Hargreaves reports early SIPP activity

8 May 2024

Hargreaves Lansdown has reported a rise in number of pension investors saving into SIPPs in the first few weeks of the tax year.

New figures from the investment platform show 3,715 Hargreaves Lansdown clients contributed £3,600 to their SIPP in the first two weeks of the new tax year; the maximum that can be paid into the pension of a non-earner. The figure marks a 16% increase on the same period of last year.

Hargreaves Lansdown said 245 people also contributed exactly £10,000 to their SIPP drawdown plan, making full use of the new money purchase annual allowance.
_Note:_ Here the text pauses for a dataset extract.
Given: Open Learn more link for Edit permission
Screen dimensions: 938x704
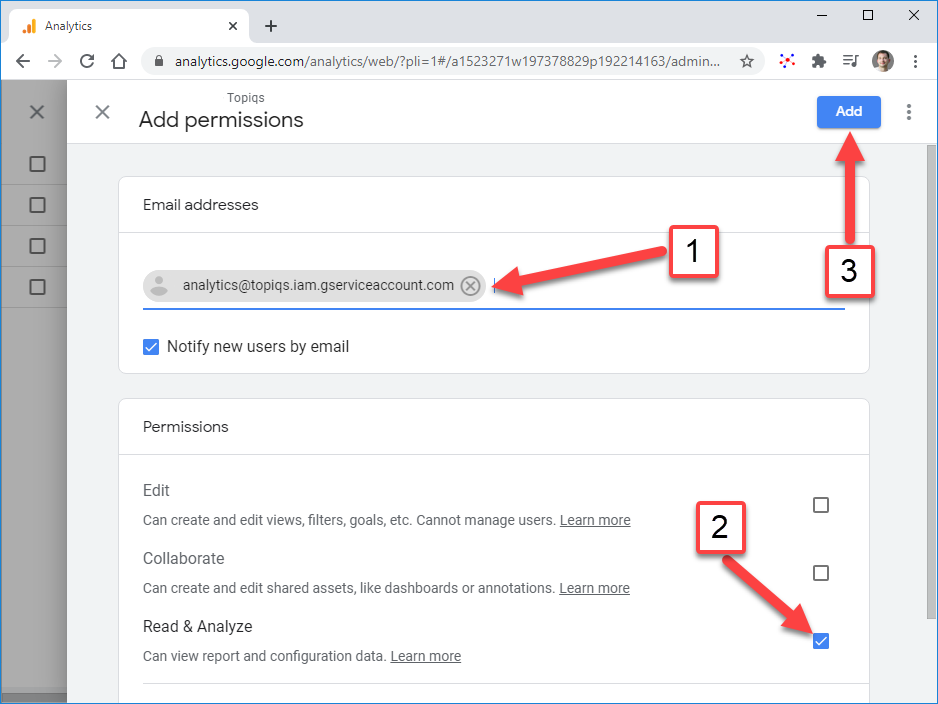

The platform notes that while pension savers tend to wait until close to the end of the tax year before making bigger contributions, the number of early bird savers has jumped 54% year-on-year.

Helen Morrissey, head of retirement analysis at Hargreaves Lansdown, said: “We are just weeks into the new tax year and yet people are already taking big steps towards making full use of their new pension allowances. A combination of rising investor confidence and tightened investment tax free allowances provides an improved backdrop for greater early bird activity.
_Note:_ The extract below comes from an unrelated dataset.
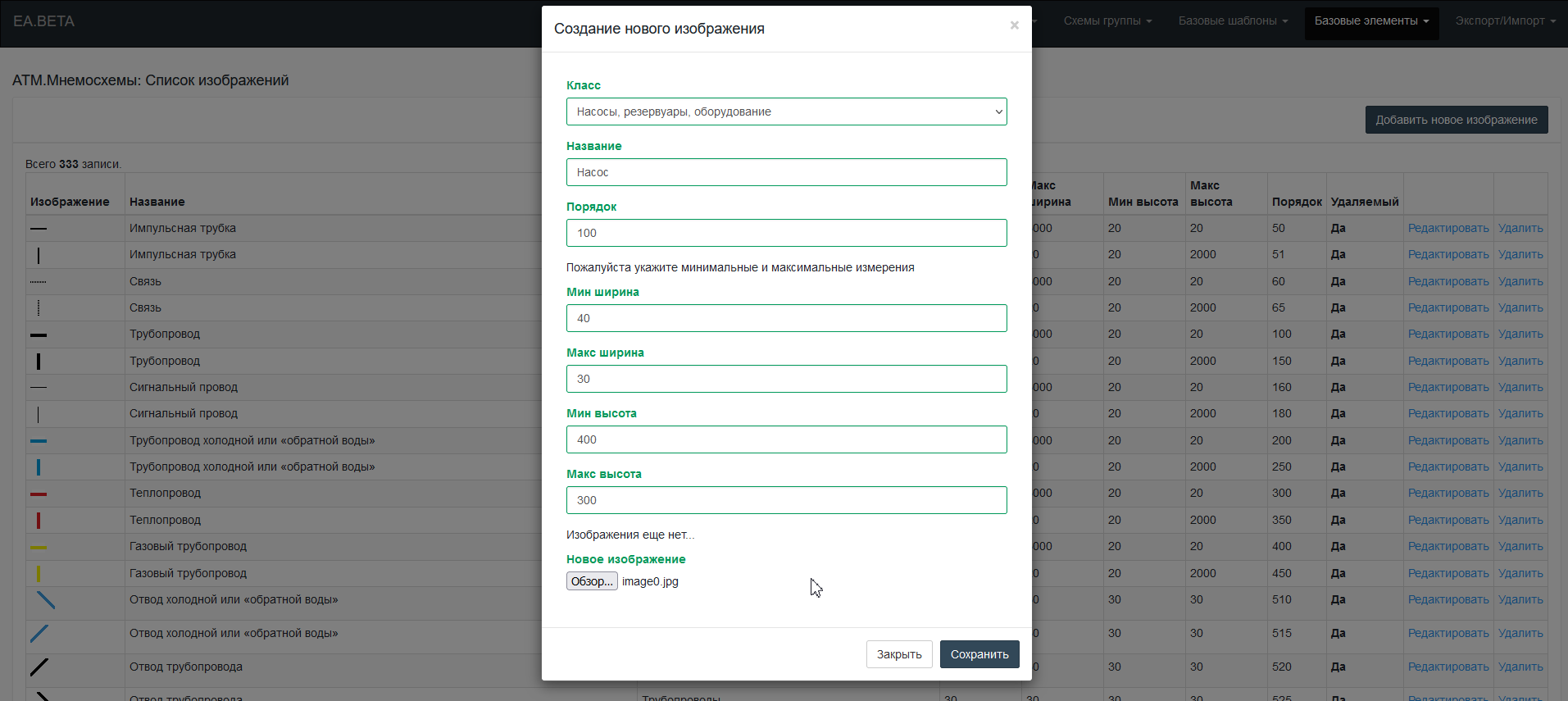Click Редактировать for the first Импульсная трубка row
1568x701 pixels.
1448,228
“Enthusiasm for these allowances remains undimmed across the board. Over 3,700 clients contributed exactly £3,600 to their SIPP over this period. They could be people looking to make an early start on their own pensions or it could be people looking to boost their wider family financial planning by contributing the whole allowance given for a non-working spouse, child or grandchild.”

Morrissey said there are also “strong early signs” that those who needed to access their pensions early are now looking to rebuild them following the government’s decision to raise the money purchase annual allowance from £4,000 to £10,000 in the 2023 Budget.
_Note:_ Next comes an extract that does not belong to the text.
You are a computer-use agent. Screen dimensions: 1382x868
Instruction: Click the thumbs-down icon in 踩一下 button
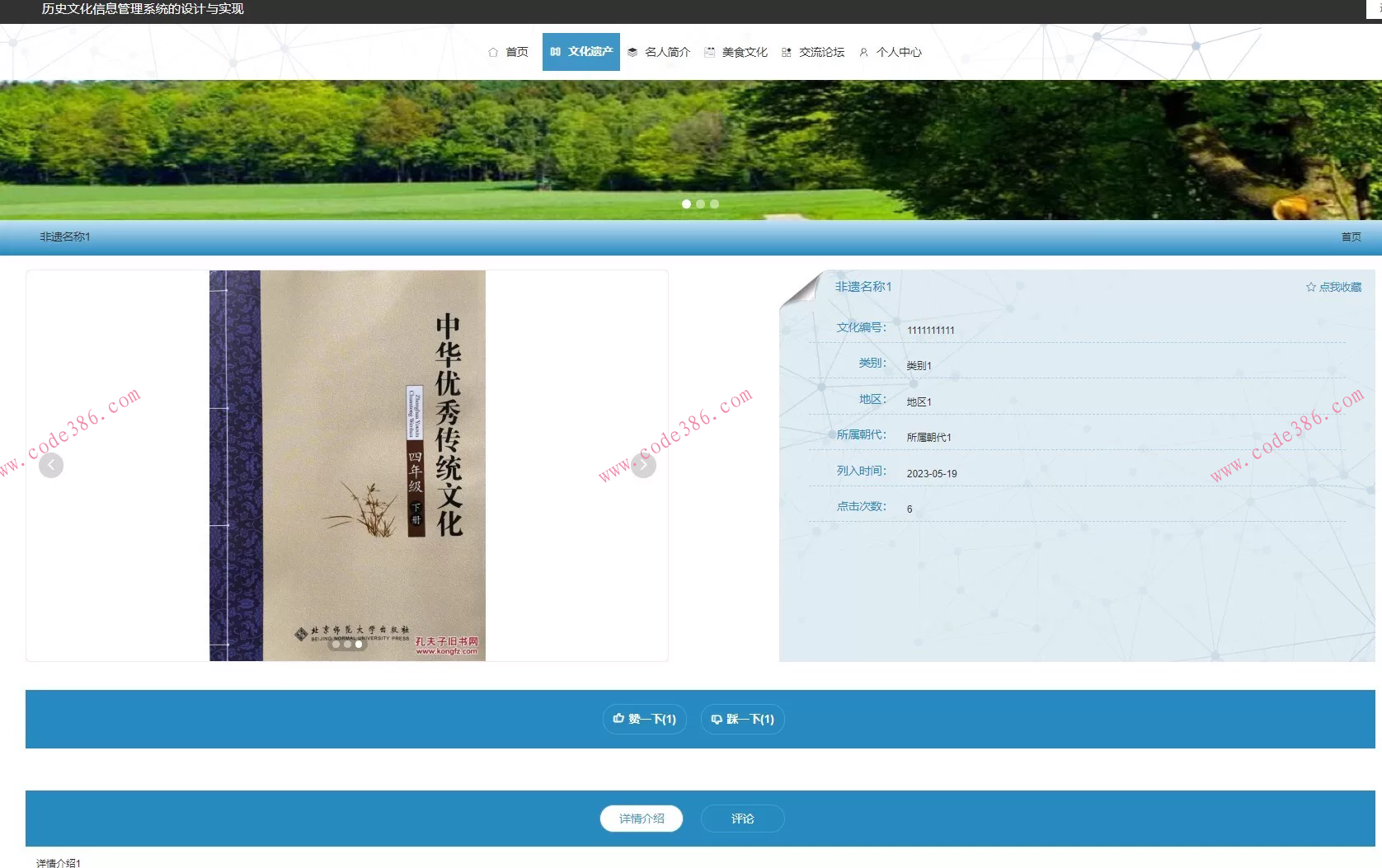click(716, 719)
“It has been a hugely popular move in helping people to rebuild if they retired early during the pandemic or had to access their pensions early to see them through the cost-of-living crisis. With allowances remaining frozen for so long the government’s decision to increase them for the 2023/24 tax year has proven powerful, especially when combined with the removal of the lifetime allowance,” she added.

“People are making full use of the ability to pile extra money into their pensions. With the full pension allowance including carry forward hitting £200,000 this year, we can expect increasing numbers to hit this magic mark over the coming months.”